Wrong. It will absolutely, but there is still a huge need for artists and designers right now still.
I think it will plateau. Once people get bored of the novelty, it will go the way of ringtone websites and NFTs. Let's not forget they are not actually artificial intelligence. "AI" has just become a tech bro marketing term for any form of automation with a commercial potential.
Rather than arguing yes or no, has anyone seen any great art yet made with AI? And, if not, how would one do so?
@@sonicgoo1121 what do you consider “great art”?
AI "art" is theft.
Nope and it's made up value like NFTs. Art's value itself is a question of appropriation of importance.
AI should be taken to court for misusing others work
All art is derivative from something that came before just like AI art.
There are plenty of artist who stole their entire style from ancient African artists. So if yall keeping tract then you already know. But now you mad that AI is stealing from you something you stole🤨
Art must come from the visceral embodied human experience. We have layers of culture to cover it up but thats the origin. A.i. art is an abomination.
We will get lost in simulacra losing touch with our being.
There is a solution for this. The idea is simple: when artists get paid for their work, they should be open about where their ideas come from. It’s not about policing creativity or making things complicated-just about giving credit where it’s due and being respectful of others’ work. We want a community where inspiration flows freely, but with a nod to those who inspire us. It’s all about honesty, respect, and keeping the creative spirit alive.
So no, and it isnt art either
you telling a program (prompt) to copy someone else's style (idea) doesn't make it your idea. you drawing straight lines on a floor vs a wall like Sol LeWitt isn't original. The issue with Shepard Fairey was he made money with it. not so much that he copied it. if you ask me conceptual artist are no different then the people who say I was gonna say that. I could have done that. people who have million dollar ideas and never act on it. and expect some kind of... (who knows) when someone else does it first. but anyone who has done anything (real) can tell you ideas are meaningless. theres a good hulk movie and bad one same idea. The courts already ruled against prompters holding any copyright. and artist are in court settling the issue of these companies stealing and using our work without permission. you also failed to mention that the copies of Albrecht Dürer aren't worth anything near the originals. thats provenance lol. If you ask me in the long run AI will have a greater effect on conceptual artist more then any other type of artist. and put an end their nonsense.

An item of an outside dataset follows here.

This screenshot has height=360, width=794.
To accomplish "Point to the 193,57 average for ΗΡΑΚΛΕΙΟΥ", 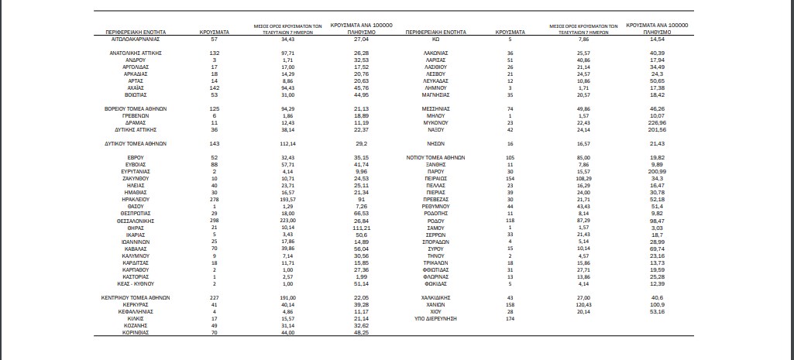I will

I’m the first one to comment
“Today, users share a staggering 14 billion images daily through social media. “ A computer trained on these images takes them and chops them into firewood. Then takes the firewood and puts it through a shredder. No completely whole images are used. When a text is requested it then takes the shredded pieces to create a complete pic. Sometimes successfully sometimes not so successfully….same as a human.